I am going to speak about Mr Tee's contribution. He said that under the administration of the Minister for Planning, Mr Guy, the sector is in turmoil. I spoke yesterday on the Ombudsman's report on his own-motion investigation into the governance and administration of the Victorian Building Commission. The report revealed the turmoil that existed in that entity under the previous government's administration. It highlighted how standards in the management and governance of the Building Commission had declined under the Labor government's administration. What occurred under the Labor government's watch was abysmal, and all Victorians would be appalled if they read that report in its entirety.

 

As I said, the bill we are debating today is another move to restore confidence to the sector and to do away with the turmoil presided over by the previous planning minister, Justin Madden.

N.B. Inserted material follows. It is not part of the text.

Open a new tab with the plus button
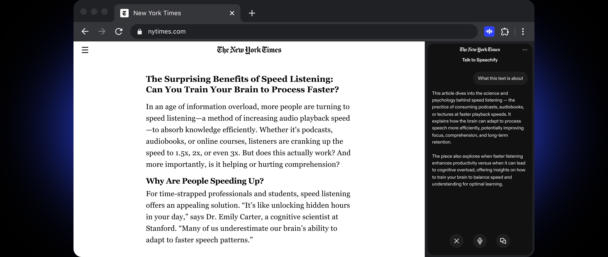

The record of turmoil and shambles that existed within the planning portfolio speaks for itself, and Victorians rightly condemned the minister's actions and those of the Labor government. The Baillieu government has inherited that legacy; it is part of the mess we are fixing up. I am pleased that this bill will return certainty to the planning process.

 

The bill reforms multiple sections of the planning system, including abolishing the DACs and allowing for the extension of expired permits. Other members have spoken about the technicalities of the bill, so I do not propose to go into detail here, but I want to mention the processes and responsibilities of the Victorian Civil and Administrative Tribunal (VCAT).

 

The bill allows for an extension of expired permits and gives the responsible planning authority, such as a local council, the ability to extend the time that a planning permit remains valid without the applicant having to go through the costly, unnecessary and onerous process of applying to VCAT for an extension. We know that freeing up VCAT's resources will be a good thing. It already has enough to do in terms of administration without having to be responsible for the more onerous tasks it had to administer in the past. The Attorney-General noted that in his second-reading speech, and he asked why it was necessary to have such a burdensome administrative process when development application extensions made within 12 months are very rarely contentious.

 

The bill will do a number of other things. It will seek to improve and streamline the process for planning scheme amendments. There will now be a common-sense and efficient process, cutting out unnecessary bureaucratic red tape and providing further certainty in planning decisions.

 

Part 2 of the bill abolishes Labor's development assessment committees, which is an important aspect of the bill. These committees stripped councils of their role as decision-makers when it came to local planning matters. It was extraordinary listening to Mr Tee's contribution earlier.

 

Mr Lenders -- It was good.

 

Ms CROZIER -- As I said, Mr Lenders, it was quite extraordinary because I thought he was arguing the complete opposite of what he claimed to be arguing, but then again one cannot be too surprised with what comes from the shadow Minister for Planning at times.

 

As I said, the bill will abolish the development assessment committees and give councils more of a say. Under the previous regime the local community did not have much say on how its streets should look or feel. This will return that certainty. I know there are many planning issues in Southern Metropolitan Region, including in the city of Port Phillip and the suburbs of Camberwell, Prahran and Malvern, which were widely affected by some decisions under Mr Madden's watch. Those communities still have concerns about those decisions. The DACs were inherently antidemocratic, and I am glad to see that this bill is undoing Labor's attempts to undermine local representation and communities' choices.

 

I am glad to see that this government is serious about cutting red tape and implementing sensible reforms such as this. I would like to commend the minister for the thorough and detailed work he has undertaken in listening to communities and stakeholders who will be affected by the planning process and who will be directly impacted by the reforms in this bill. As I said, I am pleased that the opposition is not opposing the bill. I reiterate my support for the bill and commend it to the house.